Industry opinions are polarized—some worry that short-term regulation will cool the market, while others are optimistic about the long-term trust dividends brought by regulation. After all, without a "license," the market is merely "free-range"; with regulation, Hong Kong's OTC market can grow from a "wild kingdom" into a compliant center of global capital trust, welcoming greater growth.
9. Running Events—“A National Fitness Project”

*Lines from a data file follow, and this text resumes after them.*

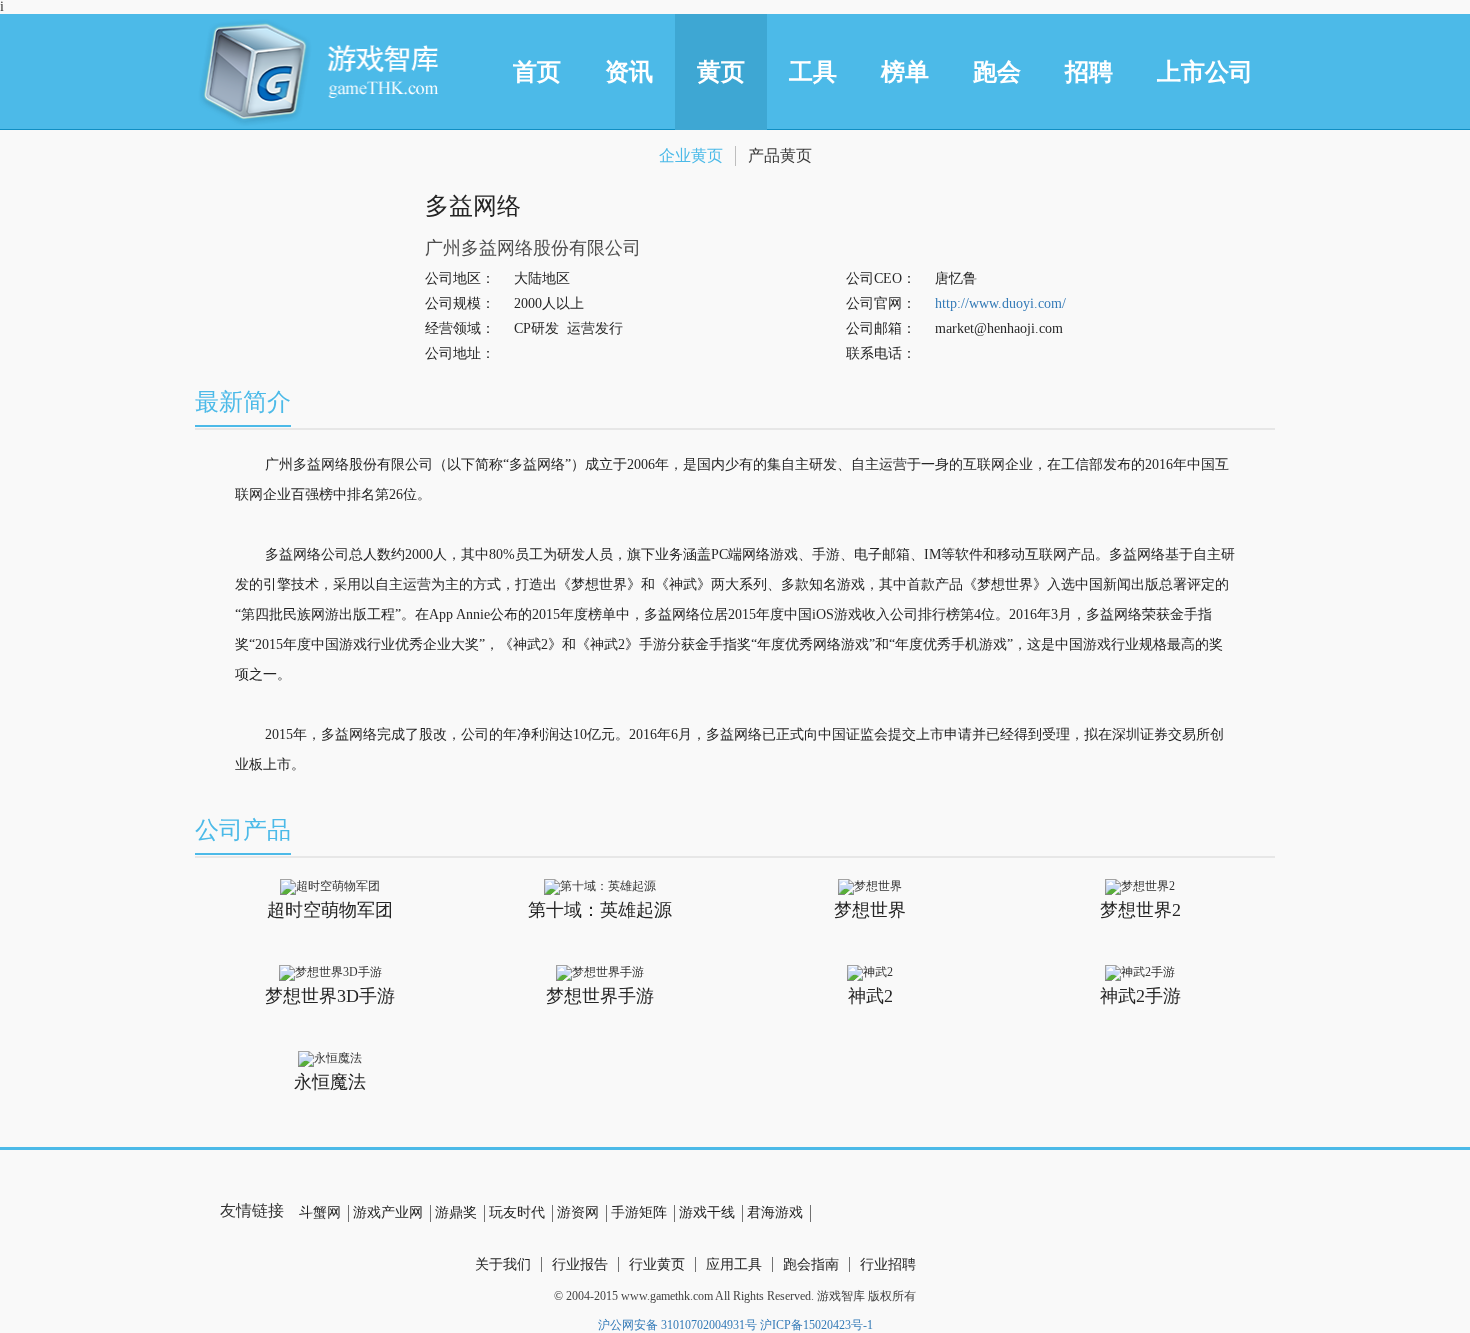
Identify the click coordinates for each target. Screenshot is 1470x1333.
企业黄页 (691, 155)
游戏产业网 (388, 1212)
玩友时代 (517, 1212)
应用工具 (734, 1264)
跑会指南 (811, 1264)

Running events have always been a "national sport" in Web3, and Hong Kong has become the hub for this year's activities. In 2024 alone, there will be no less than 50 medium to large-scale events in Hong Kong, covering topics from virtual asset regulatory discussions to practical applications of blockchain technology, from code surfing by tech geeks to strategic dialogues among business leaders, with Web3 themes encompassing a wide range.
Major summits such as WOW Summit, FORESIGHT 2024, Hong Kong Web3 Carnival, and FinTech Week, as well as technical forums like Solana Hacker House HK and HashKey Hackerhouse, not to mention numerous small salons and cocktail parties… The most typical is the Hong Kong Web3 Carnival. The event venue spans nearly 9,000 square meters and lasts for four days. In addition to the main venue, nearly 200 surrounding activities were held nearby. Rough estimates suggest that over 50,000 people participated offline, attracting more than 300 globally renowned speakers and over 100 popular projects to exhibit. In February next year, Consensus will be held in Hong Kong for the first time, followed by the Web3 Carnival at the end of April.

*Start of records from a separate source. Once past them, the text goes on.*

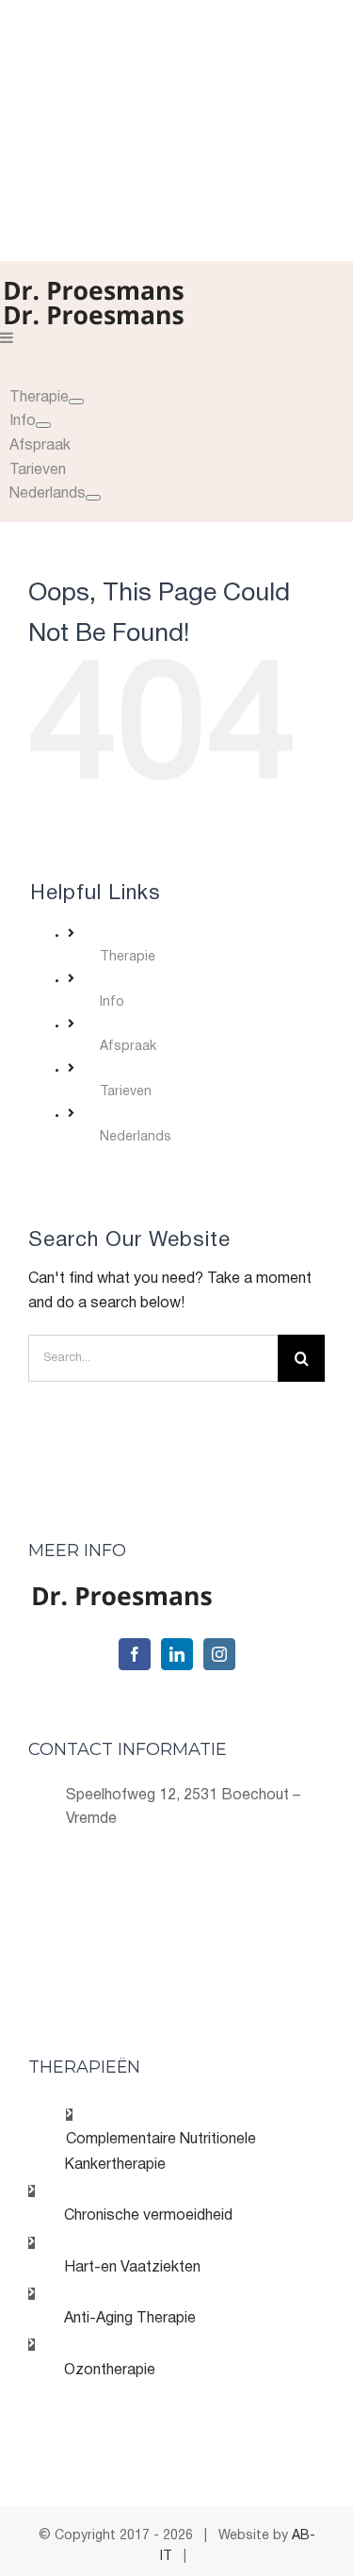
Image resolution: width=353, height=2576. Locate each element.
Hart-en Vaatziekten (132, 2267)
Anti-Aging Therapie (130, 2318)
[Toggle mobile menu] (7, 337)
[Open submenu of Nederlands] (93, 497)
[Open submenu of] (76, 401)
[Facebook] (135, 1654)
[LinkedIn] (177, 1654)
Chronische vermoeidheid (148, 2216)
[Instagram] (219, 1654)
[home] (122, 1596)
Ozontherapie (109, 2370)
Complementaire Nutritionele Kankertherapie (160, 2152)
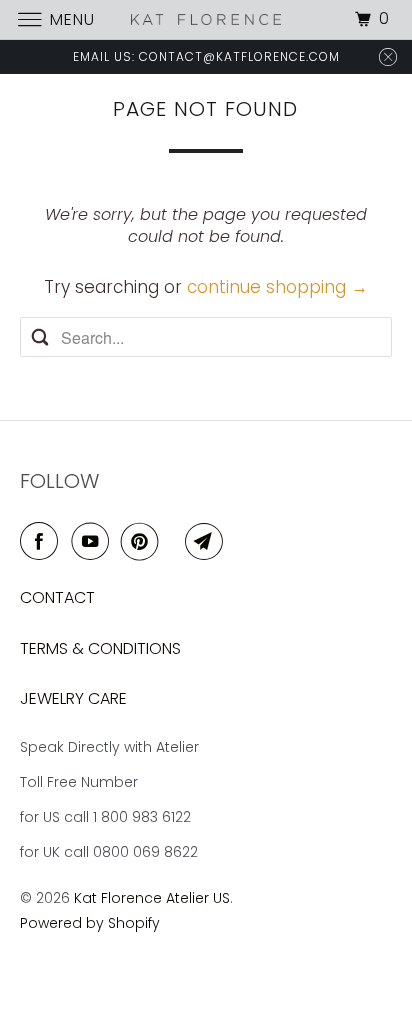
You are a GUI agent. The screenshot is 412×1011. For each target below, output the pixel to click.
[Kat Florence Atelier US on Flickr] (176, 541)
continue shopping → (277, 287)
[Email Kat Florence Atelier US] (208, 541)
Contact (57, 597)
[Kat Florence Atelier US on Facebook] (43, 541)
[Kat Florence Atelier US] (206, 19)
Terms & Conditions (100, 648)
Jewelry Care (73, 698)
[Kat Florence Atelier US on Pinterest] (144, 541)
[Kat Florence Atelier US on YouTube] (94, 541)
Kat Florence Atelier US (152, 898)
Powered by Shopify (90, 923)
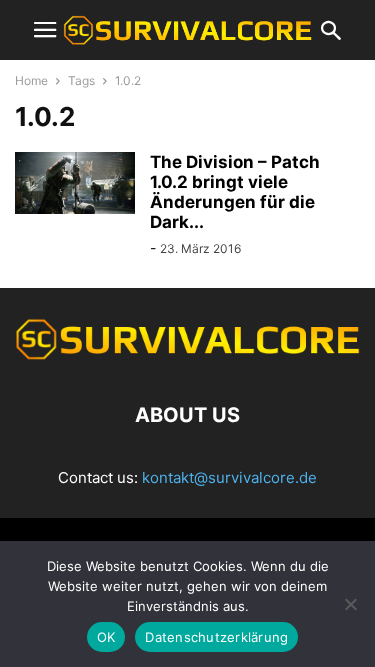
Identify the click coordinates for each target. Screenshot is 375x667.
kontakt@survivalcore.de (229, 477)
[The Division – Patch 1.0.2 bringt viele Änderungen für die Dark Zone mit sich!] (75, 183)
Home (31, 80)
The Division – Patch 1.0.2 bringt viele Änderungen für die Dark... (235, 192)
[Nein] (350, 604)
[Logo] (187, 354)
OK (106, 637)
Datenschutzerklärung (216, 637)
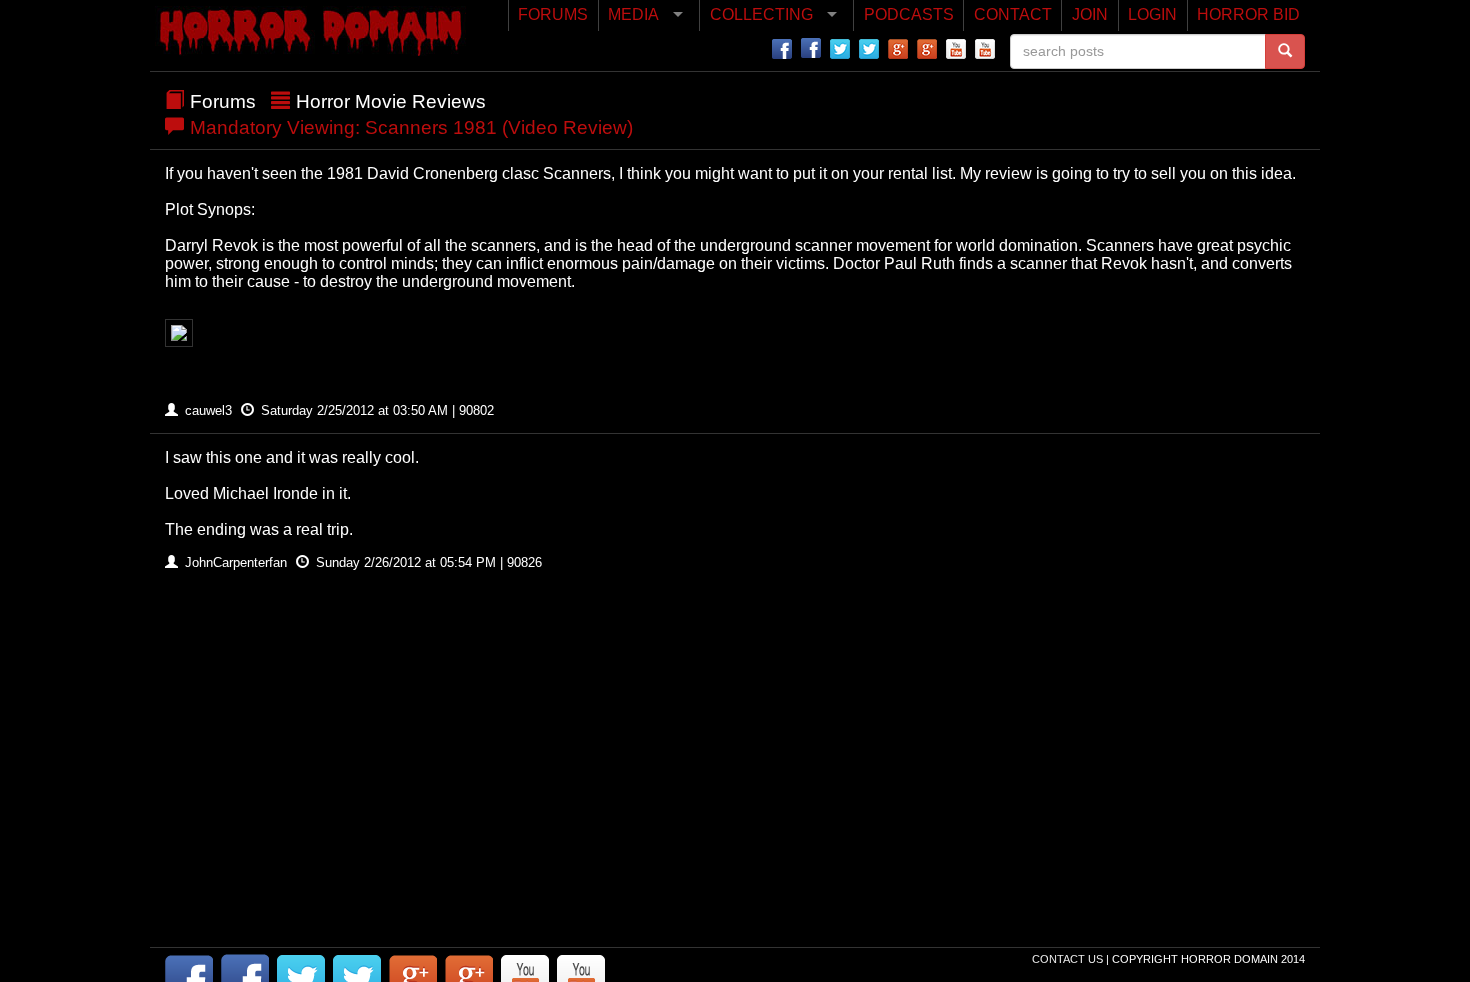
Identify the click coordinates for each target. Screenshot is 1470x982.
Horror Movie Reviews (391, 101)
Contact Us (1069, 959)
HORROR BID (1248, 14)
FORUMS (553, 14)
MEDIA (633, 14)
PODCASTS (909, 14)
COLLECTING (761, 14)
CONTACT (1013, 14)
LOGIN (1152, 14)
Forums (223, 101)
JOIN (1090, 14)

The industry is bustling, and running events are unceasing; 2025 will continue to be vibrant.
10. Front Store and Back Factory—“A Deep-Hong Kong Combination, A New Landscape for Web3”
In 2024, the stage for the Chinese Web3 center has shifted from former hubs like Shanghai and Hangzhou to Hong Kong. The "front store and back factory" model is a unique collaboration between Hong Kong and Shenzhen. This combination not only showcases industry advantages but also creates a distinctive approach exclusive to the Greater Bay Area.
The "front store" is Hong Kong's strong suit. As one of the world's leading international financial centers, Hong Kong boasts an efficient capital market, an open business environment, and continuously improving virtual asset regulatory policies. From ongoing international industry activities to localized and clear policy guidance, along with strong policy support such as the HKD 10 billion Innovation and Technology Fund and special visa programs, as well as a favorable financing environment. For Web3 companies, establishing a presence in Hong Kong means standing at the center of the global market.
The "back factory" in Shenzhen offers powerful R&D capabilities, a complete industrial chain, and extreme cost control, providing an ideal environment for the incubation of Web3 projects. Therefore, many Hong Kong Web3 companies prefer to deploy their technical teams in Shenzhen for blockchain underlying technology development, hardware production, and some operational processes, allowing for rapid trial and error and quick implementation. In 2024, Hong Kong's Cyberport also strengthened cooperation with several technology parks in Shenzhen, facilitating smoother resource flow between the two regions.
This "front store and back factory" model has formed a "brand + technology" closed loop, helping Web3 companies unleash tremendous potential and enter the global market. In 2025, Hong Kong is worth looking forward to.